Today’s top news item at Cafe au Lait is a reasonably detailed critique of C#. The writer actually read the language reference, and compared and contrasted the listed features with Java. He also points out the things that are missing from the document, like any mention of a class library, or the XML support Microsoft promised (probably part of the as yet undocumented class library).

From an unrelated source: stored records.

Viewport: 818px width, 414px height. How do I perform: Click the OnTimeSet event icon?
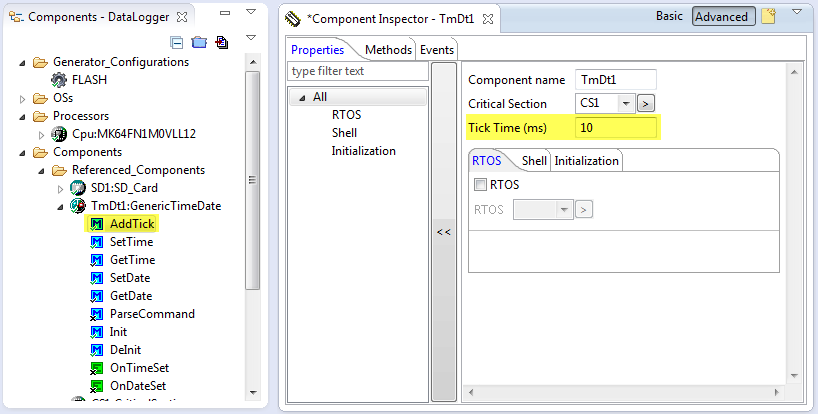coord(97,368)
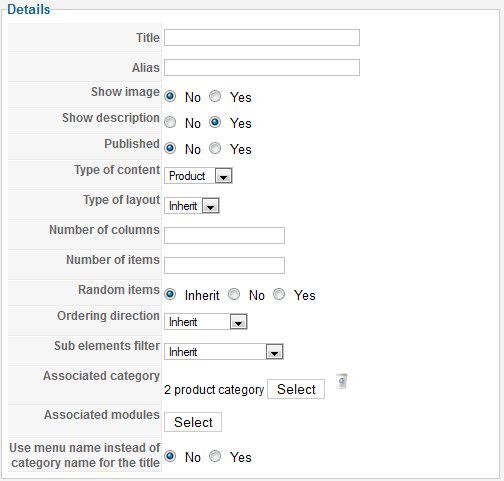The width and height of the screenshot is (504, 481).
Task: Choose Random items Yes option
Action: pyautogui.click(x=279, y=294)
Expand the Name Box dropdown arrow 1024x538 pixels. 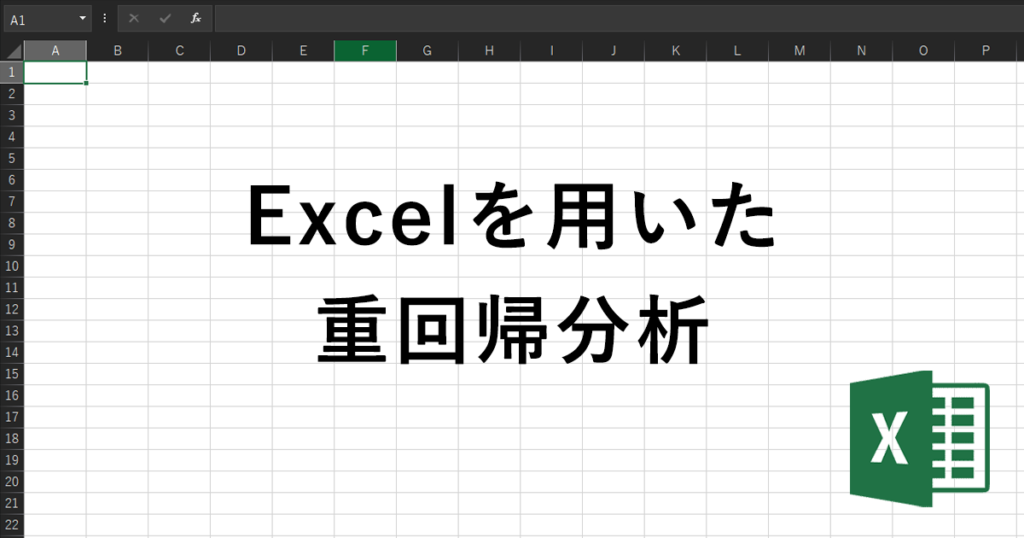pos(82,19)
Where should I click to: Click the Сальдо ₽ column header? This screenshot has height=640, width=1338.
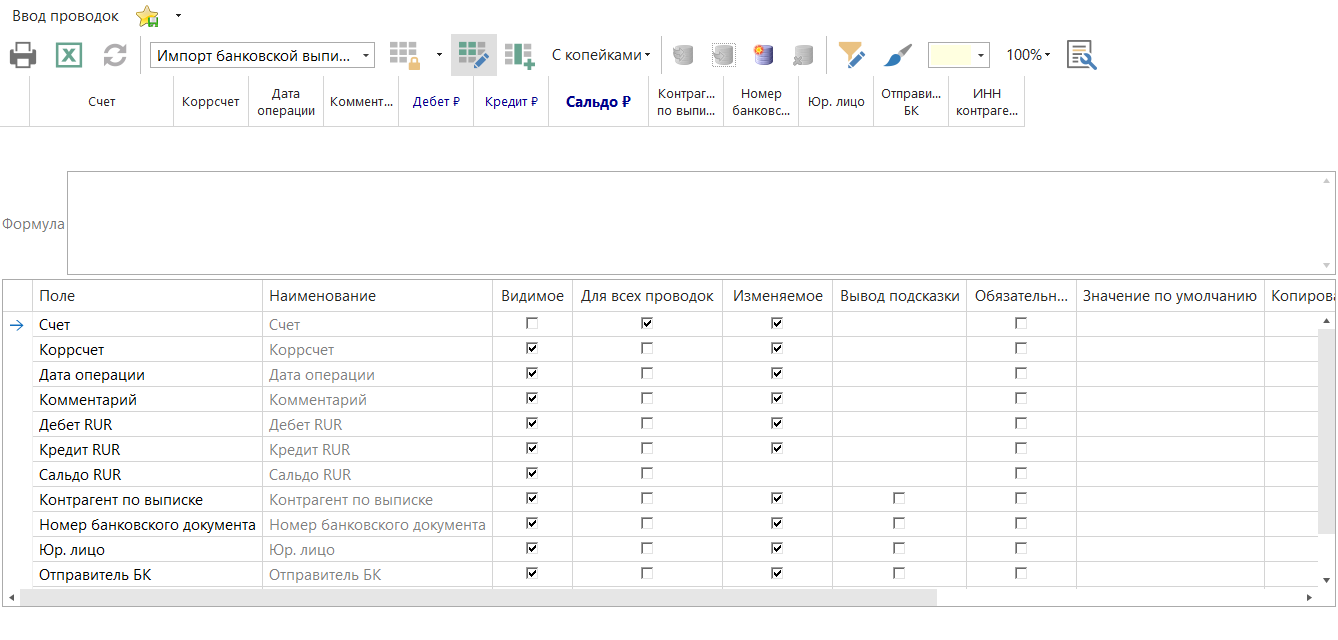[598, 102]
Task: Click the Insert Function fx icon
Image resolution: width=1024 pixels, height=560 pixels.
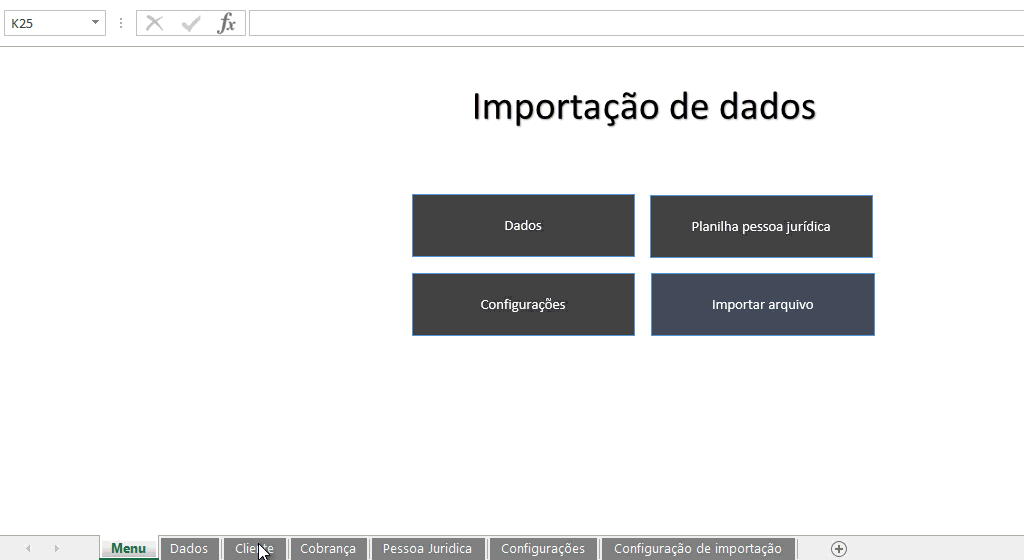Action: 227,23
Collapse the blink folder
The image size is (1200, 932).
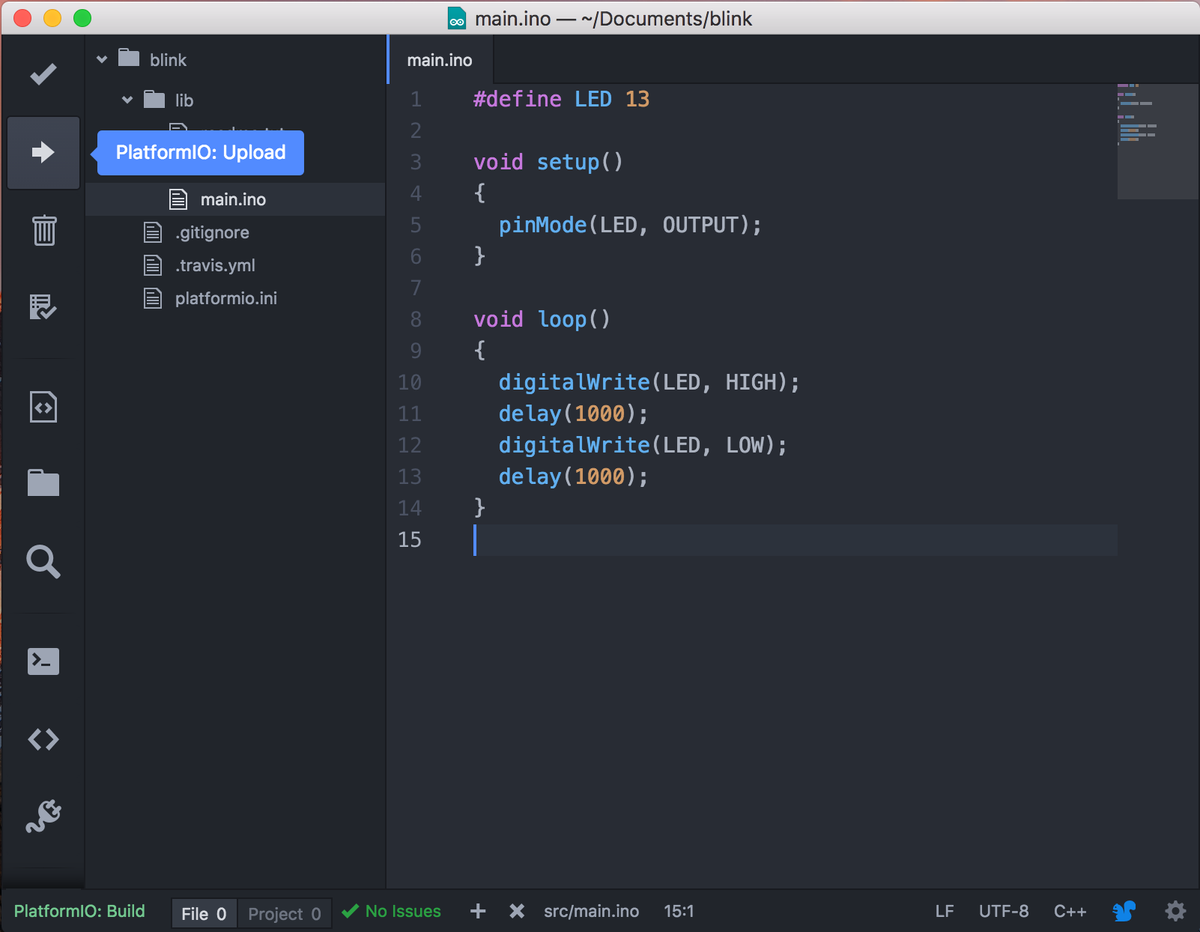coord(101,59)
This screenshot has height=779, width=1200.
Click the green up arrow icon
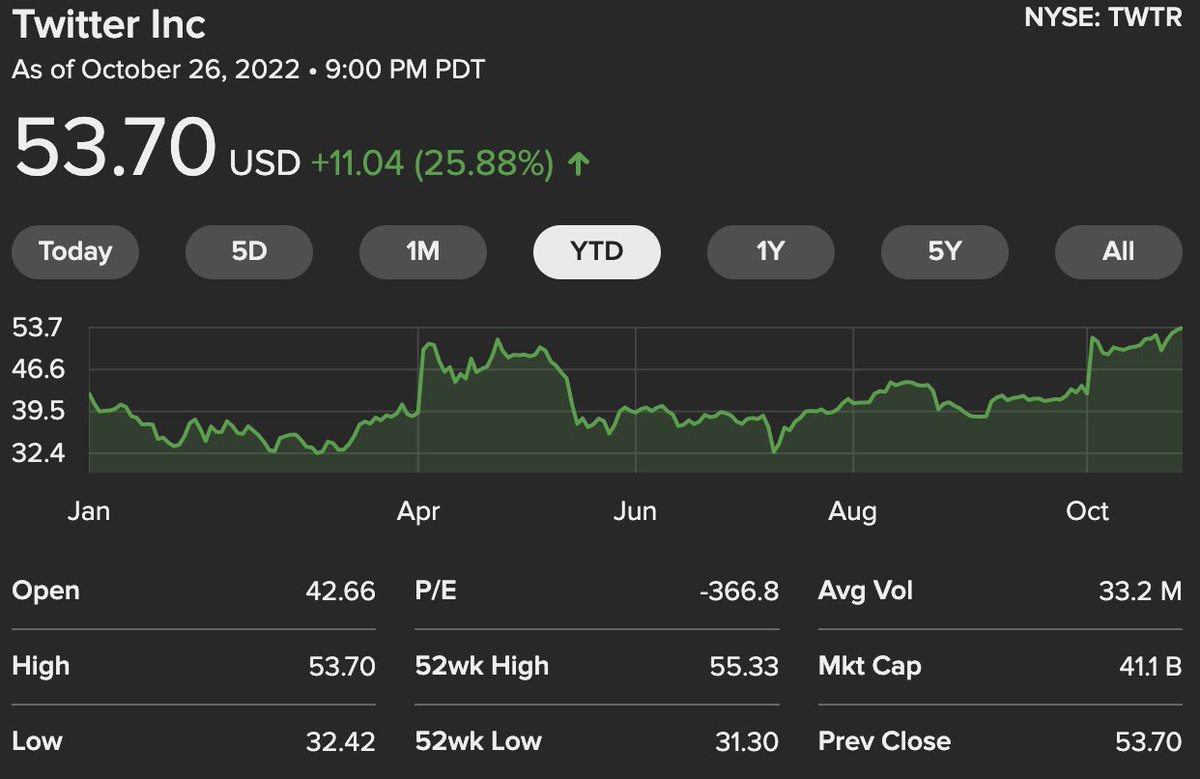(578, 164)
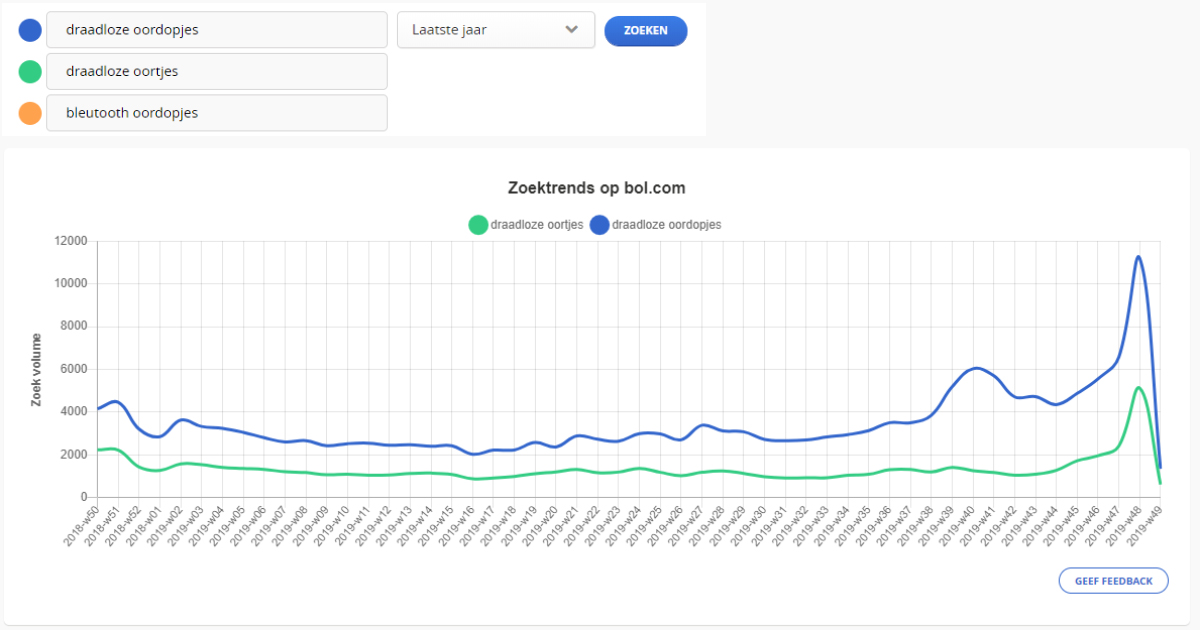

Scott Rosenberg’s latest column takes on Microsoft’s .Net initiative, and provides a good overview of what it’s all about if you haven’t figured it out yet. The only problem I have with it is that it says that .Net isn’t a “me too” offering from Microsoft, which isn’t really the case. While the origins of the idea behind .Net are less obvious than those behind Windows or Internet Explorer, .Net is a rearticulation of concepts created by Apple, Sun, and others. Jaded technology watchers can see things like Jini and OpenDoc as the inspiration for much of what appears to be in .Net. Certainly using XML as application glue isn’t an idea that comes from within Microsoft.

I have to agree with FAIR on this one, repeatedly showing footage of the Central Park sexual assaults violated the victims nearly as much as the assaults themselves. I think that the depravity of the attackers could have been portrayed adequately without showing the victims over and over at all hours of the day.

Geeks will appreciate: Tivo’s Linux kernel modifications.

The Industry Standard’s cover story this week is the bizarre tale of Internet video company Pixelon. Its founder managed to start the company and attract 30 million dollars of VC money without so much as a drivers license or Social Security Number. The VCs, new at the game, signed an agreement with Pixelon that was outrageously in their favor, but in the end it was they who got played. Pixelon had no technology and no business prospects. They managed to spend 16 million dollars on an all day rock concert before flaming out.

rc3.org friend Joe Komenda wrote an excellent rebuttal to the awful essay by Michiko Kakutani that I linked to yesterday. It gets right down to the core problem, that slang is meaningless absent context.

LWN has a nice wrapup of the reasons behind MySQL’s move away from a proprietary license to the GPL.

I downloaded two browsers today, the final version of Opera 4.0, and Mozilla M16. Opera has improved a lot since the last version I tried (3.0 maybe), and Mozilla M16 is significantly better than M15, although there are still lots of bugs, and it still looks weird.